**Trecho do texto**:
* * * * *

É clara a denúncia do filme à ditadura militar, mas, sobretudo, ao desaparecimento forçado: uma agressão à memória. A figura do marido se converte para Eunice em uma ausência prolongada pois, sem ter a confirmação da morte, ou o corpo de um ente querido, não se pode fazer o trabalho psicológico do enlutamento de forma adequada. No caso de Rubens Paiva, anos de sofrimento se seguiram à morte do ex-deputado para, só em 1996, o Estado emitir uma certidão de óbito, resultado de anos de luta por verdade.
O filme de Walter Salles é sóbrio. Não exagera em cenas demasiado sentimentais, nem preenchidas por simbolismos. No entanto, esse é um filme que dói. É quase impossível não se emocionar assistindo Ainda estou aqui, pois se trata de um retrato de uma ferida que permaneceu aberta por tempo demais. Se trata do sequestro de um homem, de uma memória. Se trata de estar alheio ao mundo que você pertence sem explicação.

* * * * *

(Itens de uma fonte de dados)
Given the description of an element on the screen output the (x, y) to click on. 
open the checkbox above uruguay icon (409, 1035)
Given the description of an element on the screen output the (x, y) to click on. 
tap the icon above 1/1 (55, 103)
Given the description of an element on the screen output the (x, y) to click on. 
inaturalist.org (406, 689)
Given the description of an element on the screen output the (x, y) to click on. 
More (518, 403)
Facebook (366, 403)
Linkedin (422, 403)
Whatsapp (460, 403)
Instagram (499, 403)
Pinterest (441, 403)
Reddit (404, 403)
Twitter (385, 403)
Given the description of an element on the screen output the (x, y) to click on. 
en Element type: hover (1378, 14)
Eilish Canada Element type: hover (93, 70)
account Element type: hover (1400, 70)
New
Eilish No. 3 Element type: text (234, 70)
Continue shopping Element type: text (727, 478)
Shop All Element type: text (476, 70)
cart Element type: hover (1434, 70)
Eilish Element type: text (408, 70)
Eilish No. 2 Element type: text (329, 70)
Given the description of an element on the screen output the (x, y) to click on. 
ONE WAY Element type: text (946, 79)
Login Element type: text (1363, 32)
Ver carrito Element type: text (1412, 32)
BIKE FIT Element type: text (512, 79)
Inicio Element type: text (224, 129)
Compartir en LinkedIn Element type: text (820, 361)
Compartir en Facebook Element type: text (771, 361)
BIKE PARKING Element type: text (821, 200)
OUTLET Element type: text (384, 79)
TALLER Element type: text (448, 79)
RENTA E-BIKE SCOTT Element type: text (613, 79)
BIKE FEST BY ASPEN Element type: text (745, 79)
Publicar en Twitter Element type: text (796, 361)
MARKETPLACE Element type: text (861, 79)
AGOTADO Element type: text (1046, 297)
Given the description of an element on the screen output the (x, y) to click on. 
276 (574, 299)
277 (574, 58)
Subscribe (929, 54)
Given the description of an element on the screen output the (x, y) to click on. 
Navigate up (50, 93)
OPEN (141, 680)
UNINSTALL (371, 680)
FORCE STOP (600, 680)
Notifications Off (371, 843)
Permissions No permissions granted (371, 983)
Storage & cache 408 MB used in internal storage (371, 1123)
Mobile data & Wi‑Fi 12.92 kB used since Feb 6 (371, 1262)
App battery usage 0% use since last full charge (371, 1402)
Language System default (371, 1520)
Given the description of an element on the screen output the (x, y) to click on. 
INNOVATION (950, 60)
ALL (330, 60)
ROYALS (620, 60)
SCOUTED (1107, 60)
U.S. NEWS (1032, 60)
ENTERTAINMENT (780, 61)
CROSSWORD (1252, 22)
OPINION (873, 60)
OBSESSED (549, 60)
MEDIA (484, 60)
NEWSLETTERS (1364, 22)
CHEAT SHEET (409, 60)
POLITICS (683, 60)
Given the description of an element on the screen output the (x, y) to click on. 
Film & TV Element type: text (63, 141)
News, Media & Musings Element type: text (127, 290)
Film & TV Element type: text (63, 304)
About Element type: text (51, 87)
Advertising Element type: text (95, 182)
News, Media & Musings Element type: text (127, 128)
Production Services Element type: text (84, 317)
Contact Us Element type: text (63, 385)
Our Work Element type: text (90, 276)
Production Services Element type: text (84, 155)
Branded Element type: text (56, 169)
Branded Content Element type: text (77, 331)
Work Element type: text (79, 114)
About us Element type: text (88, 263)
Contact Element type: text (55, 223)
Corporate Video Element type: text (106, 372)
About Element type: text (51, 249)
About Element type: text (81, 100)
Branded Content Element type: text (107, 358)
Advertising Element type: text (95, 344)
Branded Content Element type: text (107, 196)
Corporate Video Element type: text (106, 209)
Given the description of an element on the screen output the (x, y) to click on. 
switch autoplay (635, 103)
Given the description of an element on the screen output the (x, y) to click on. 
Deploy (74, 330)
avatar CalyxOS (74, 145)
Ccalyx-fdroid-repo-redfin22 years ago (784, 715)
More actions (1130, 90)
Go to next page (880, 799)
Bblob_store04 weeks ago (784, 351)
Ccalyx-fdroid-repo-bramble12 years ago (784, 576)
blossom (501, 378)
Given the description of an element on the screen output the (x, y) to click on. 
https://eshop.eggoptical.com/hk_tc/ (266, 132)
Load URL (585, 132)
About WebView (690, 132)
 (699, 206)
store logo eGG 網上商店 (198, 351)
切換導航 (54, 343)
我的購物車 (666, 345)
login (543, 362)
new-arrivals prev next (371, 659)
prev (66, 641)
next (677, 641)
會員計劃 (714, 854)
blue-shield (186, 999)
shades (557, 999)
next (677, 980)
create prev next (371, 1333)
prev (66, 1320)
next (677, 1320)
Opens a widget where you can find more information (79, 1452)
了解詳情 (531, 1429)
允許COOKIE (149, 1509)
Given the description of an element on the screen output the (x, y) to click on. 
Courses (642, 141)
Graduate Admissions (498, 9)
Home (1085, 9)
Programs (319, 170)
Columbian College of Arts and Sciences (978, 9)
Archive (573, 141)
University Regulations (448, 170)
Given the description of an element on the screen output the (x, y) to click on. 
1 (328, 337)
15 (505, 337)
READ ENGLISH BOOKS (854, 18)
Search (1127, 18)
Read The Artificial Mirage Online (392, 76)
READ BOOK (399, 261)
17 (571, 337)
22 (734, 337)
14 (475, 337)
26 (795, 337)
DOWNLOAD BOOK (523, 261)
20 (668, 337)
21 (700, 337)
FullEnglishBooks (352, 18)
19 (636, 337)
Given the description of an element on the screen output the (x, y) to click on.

* * * * *

**Solicitação 1**: Extraia do texto sobre o filme Ainda estou aqui a passagem entre "É clara a denúncia" e "luta por verdade.", inclusive.
**Solicitação 2**: Dê continuidade ao texto sobre o filme Ainda estou aqui, começando logo após a última frase apresentada.
Os registros não têm relação com o texto sobre o filme Ainda estou aqui.

**Resposta 1**:
É clara a denúncia do filme à ditadura militar, mas, sobretudo, ao desaparecimento forçado: uma agressão à memória. A figura do marido se converte para Eunice em uma ausência prolongada pois, sem ter a confirmação da morte, ou o corpo de um ente querido, não se pode fazer o trabalho psicológico do enlutamento de forma adequada. No caso de Rubens Paiva, anos de sofrimento se seguiram à morte do ex-deputado para, só em 1996, o Estado emitir uma certidão de óbito, resultado de anos de luta por verdade.

**Resposta 2**:
Uma coisa que chama atenção no filme é o absoluto cuidado aos detalhes. Tudo parece ter sido arranjado por Walter Salles para que Fernanda Torres e Selton Mello parecessem extremamente naturais nos papéis de Eunice e Rubens. O exemplo que mais chama atenção a esse cuidado é o trabalho minucioso de recriação das fotografias do casal com o elenco do filme.
Esse cuidado com os elementos de época no filme também se reflete na imersiva ambientação que Walter cria. Tudo parece apontar para uma reconstrução extremamente realista do Rio da década de 1970 sem que haja os costumeiros exageros que causam ao espectador uma sensação de ridículo imenso pela falha tentativa de recriar um passado idealizado.